China-based chemical companies, often through special private equity firms or advisors, are becoming more active in acquiring European assets, an investment banker said on Tuesday.
“There are quite a lot of these chemical companies that are listed on the Chinese stock exchange with a strong drive to expand or diversify, and buy European and US assets to achieve a global market leading position, and thereby sustain the further development of the stock price,” said Bernd Schneider, managing director and global head of chemicals at Germany-based investment bank Alantra.
“If a deal makes sense from a strategic perspective, the Chinese government will approve an outbound deal, despite the official constraints on capital outflows,” he added.
Thus, the acquisition targets will typically have a significant technology and formulation component that can be leveraged in the China market, he noted.
“Many of the buyers are new chemical companies, including smaller conglomerates, that even many industry practitioners have never heard of – they may have $100m-$300m in annual revenues and are listed on an exchange.

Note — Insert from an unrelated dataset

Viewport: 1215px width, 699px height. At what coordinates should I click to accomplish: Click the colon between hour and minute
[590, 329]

They often have significant firepower, sometimes with the ability to buy companies with revenues larger than their own,” said Schneider.
“The typical logic of whether company A can buy company B based on size and operational synergies doesn’t work with many Chinese buyers – you have to look behind the Chinese curtain,” he added.

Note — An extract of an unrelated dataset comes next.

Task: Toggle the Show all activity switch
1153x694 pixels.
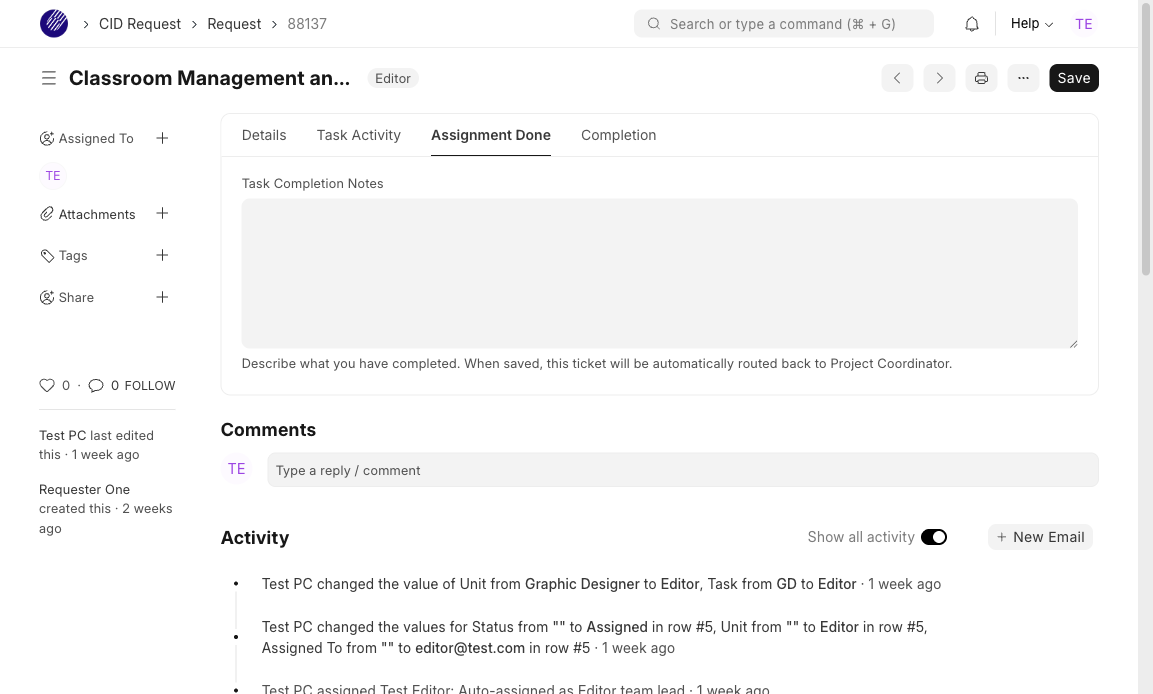Action: (934, 537)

These companies can secure the funds to close a deal either by raising more equity capital, deploying capital from government-owned investment vehicles, or by partnering with private equity firms that bring deal experience to the table and are specialised in acquiring Western assets to leverage their potential in China markets.
One example of such a private equity firm is AGIC (Asia-Germany Industrial Promotion) Capital, which describes itself as “the leading Asian-European private equity firm focused on industrial technology investments in Europe”.
AGIC is led by Henry Cai, formerly executive chairman of Investment Banking Asia Pacific at Deutsche Bank, before starting up AGIC in 2015. During his investment banking career of over 20 years, including at UBS and BNP Paribas, he helped bring around 200 Chinese state-owned and private companies to the public marketplace, according to AGIC.
Among the major investors in AGIC is China’s sovereign wealth fund China Investment Corp. AGIC initially raised $1bn for its first fund and is now seeking another $2bn-$3bn for its second, to be completed later in 2017.
AGIC seeks mid-sized technology oriented acquisitions in Europe, including in advanced materials and technologies. Among the subsectors in this category are high performance plastics, polymers and alloys, along with biodegradable materials, nanotechnology and carbon fibre components.
While it has yet to buy a chemical or plastics producer, in January 2016 AGIC partnered with ChemChina and GuoXin to buy Germany-based plastics and rubber processing machinery company KraussMaffei Group for €925m as its first investment.
Another such specialised private equity firm is Mandarin Capital Partners, which focuses on buying mid-size European businesses with “significant market potential in China”.
Mandarin acquired and sold a majority stake in Italy-based performance additives and specialty chemicals producer ItalMatch (acquired in 2010, sold in 2014) and in 2014 bought a majority stake in Italy’s Industrie Chimiche Forestali, a producer of adhesives and fabrics for a wide range of consumer applications.
Often these specialised private equity firms act as intermediaries for Chinese buyers, said the banker.
“Often you don’t see the chairman of a Chinese company engaging directly in the acquisition process. Instead it is a private equity vehicle or in some cases an advisor with knowledge on how to do these deals,” said Schneider.
“The private equity fund takes a majority stake and then sells it back to the trade buyer, either immediately or in a few years. But it usually has the ultimate buyer in mind on day one,” he added.
For a number of mid-size Chinese chemical companies, acquiring Western businesses, in particular with technological and formulation expertise, is a natural next step in their development, the banker noted.